-- TEXT PASSAGE --
== Segment start ==
It’s not just because of English, obviously, but yet, where there is English, we find SF fandom. Those countries with dedicated fanbases to SF are also often countries where lots of people study English. I don’t think English actually is the crucible of the SFnal sensibility, though, but that there’s some kind of strong correlation between the kinds of political and economic structures that happen to be in place–that happen to have been put in place–in those countries, and the attraction of SF to what I’ll come out and call its future-imaginative elite. And yeah, obviously there are connections to technophilia, to techno-futurism, to the inroads science has made in disenfranchising, or at least complicating, the central role of religion as arbiter of what is desirable or undesirable.
== Segment end ==
-- INSTRUCTIONS --
- a) Summarize the passage on English and SF fandom in two sentences.
- b) Pick up the passage on English and SF fandom after its last sentence and carry it forward.

-- STORED DATA --
== Segment start ==
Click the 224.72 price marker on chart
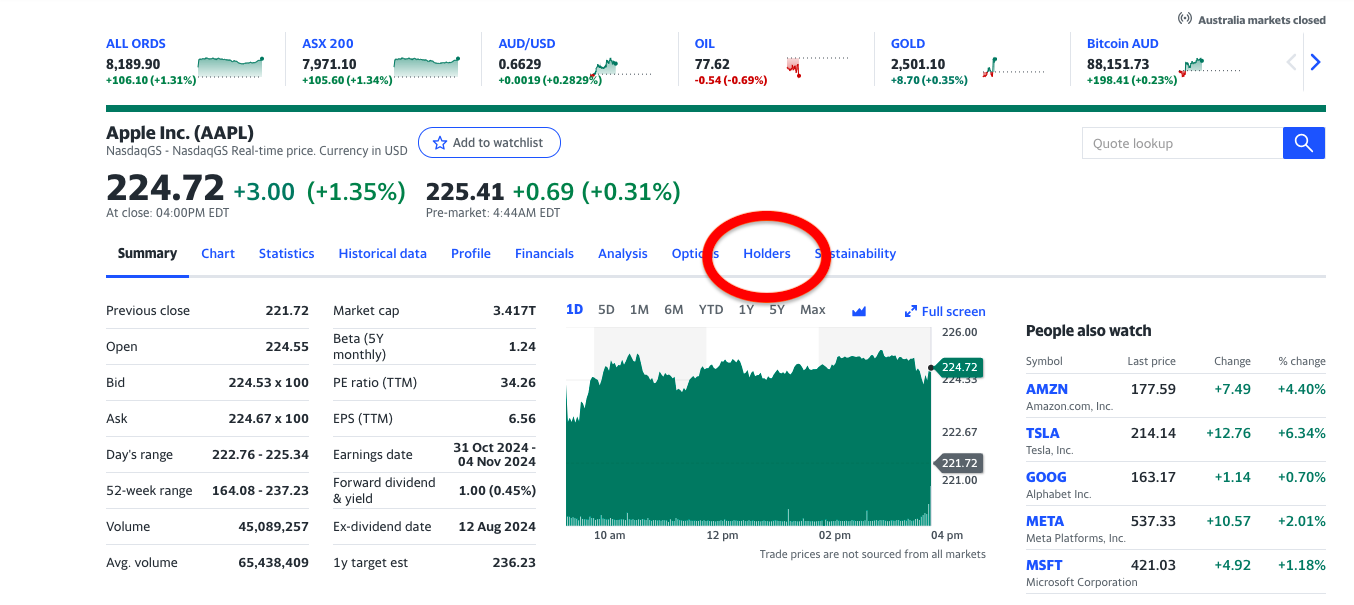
== Segment end ==
-- ANSWERS FOR THE EXERCISE --
- a) SF fandom tends to appear wherever English does, and countries with dedicated SF fanbases are often ones where many people study English, though English itself is not the crucible of the SF sensibility. Instead, the writer sees a strong correlation between the political and economic structures put in place in those countries and SF's appeal to its "future-imaginative elite," along with clear connections to technophilia, techno-futurism, and science's disenfranchising or complicating of religion as arbiter of what is desirable.

- b)
Anyway, the Pico Iyer book is about the breakdown, and yet the continued existence, of the barriers between those worlds–the one that is spanned by a kind of meta-culture, and the ones that exist in isolation from one another. It’s a fascinating look at the kind of wonderful-freedom and terrifying-anomie that can coexist in a person who is living just that little bit further into the future than most of us, the bit of the future where nationstates really look like discomfiting, narrowminded abstractions, where borders seem to look more like conventional abstractions than useful laws, where “Who are you?” is a question that depends largely on context, and where identity is necessarily fluid because, after all, the rest of the world simply hasn’t caught up to living that way yet. At least, that’s what it looks like, 40 pages in.
It seems to be so largely bound up in our relationships with technology.
Ah, technology. There’s a truck somewhere in the neighborhood that’s vending something, I’m not sure what. It’s too far from my home for me to guess what the guy’s selling, but not too far for me to be annoyed by the droning of the voice blasting from his truck. Sometimes I wish that would be made illegal, that disturbance of the peace. It’s strange what gets done with technology, in societies where the rules of public conduct, and the sense of what is good for everyone collectively, are different.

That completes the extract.